The Barefoot Investor Buckets can be seamlessly integrated into your PocketSmith account using categories, budgets and net worth tracking.
- Your categories will help you understand how to organize your buckets
- You can easily view your account breakdown within each bucket
- You can create budgets within buckets to see how you’re tracking
- You can track your net worth as you start to build your Grow bucket
- You can even customize the Buckets system to work for you and your expenses, by creating new categories or editing your budget as you go.
In fact, we’ve got a helpful guide on how you can implement the Bucket system into your PocketSmith dashboard.

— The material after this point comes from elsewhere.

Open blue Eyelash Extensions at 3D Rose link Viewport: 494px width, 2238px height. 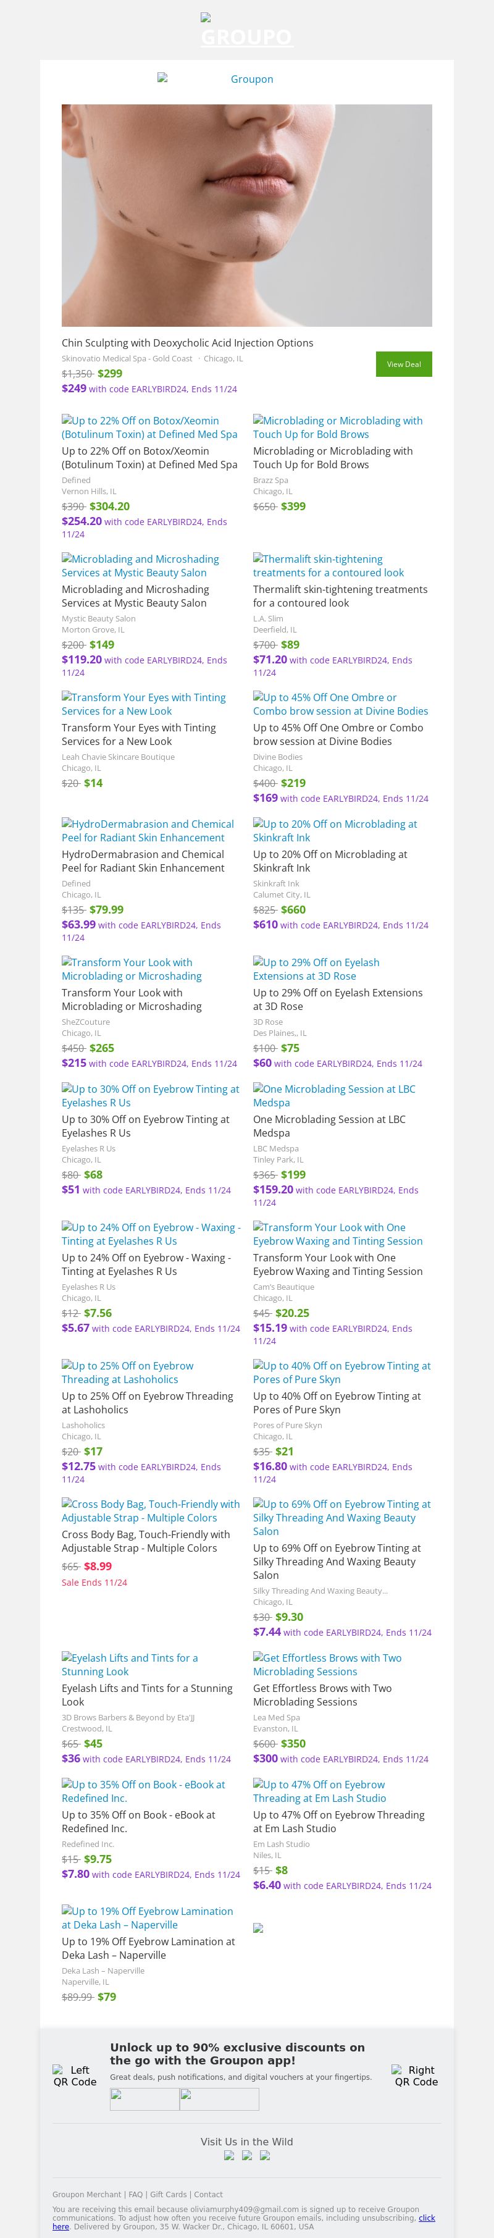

We want you to crush this new budget of yours, so here are our top tips on how to nail it.
- Automate your system where possible. Automating the flow of your money can help make your buckets feel effortless. While there’ll need to be a certain degree of manual movement of overflow money when it moves from one bucket to the next, you can automate your Blow bucket transfers as soon as your money hits your account.

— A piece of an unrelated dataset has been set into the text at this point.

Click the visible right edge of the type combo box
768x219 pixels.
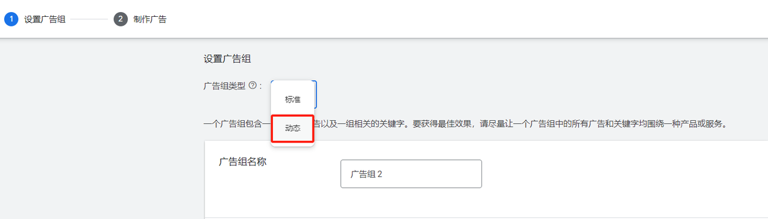click(315, 94)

- Set goals. The system prompts you to set a goal for your emergency fund, but it pays to set other small and large goals, too. Whether you’re trying to reach a certain amount in your smile account, or you want to set a target date to pay down debt, setting a goal and monitoring your progress can be incredibly motivating.
- Build a long-term mindset. A long-term mindset is key to staying the course with the Barefoot system. The beauty of it is that it helps you start setting yourself up for the future — but a long-term approach is needed to keep putting one foot in front of the other for your future self.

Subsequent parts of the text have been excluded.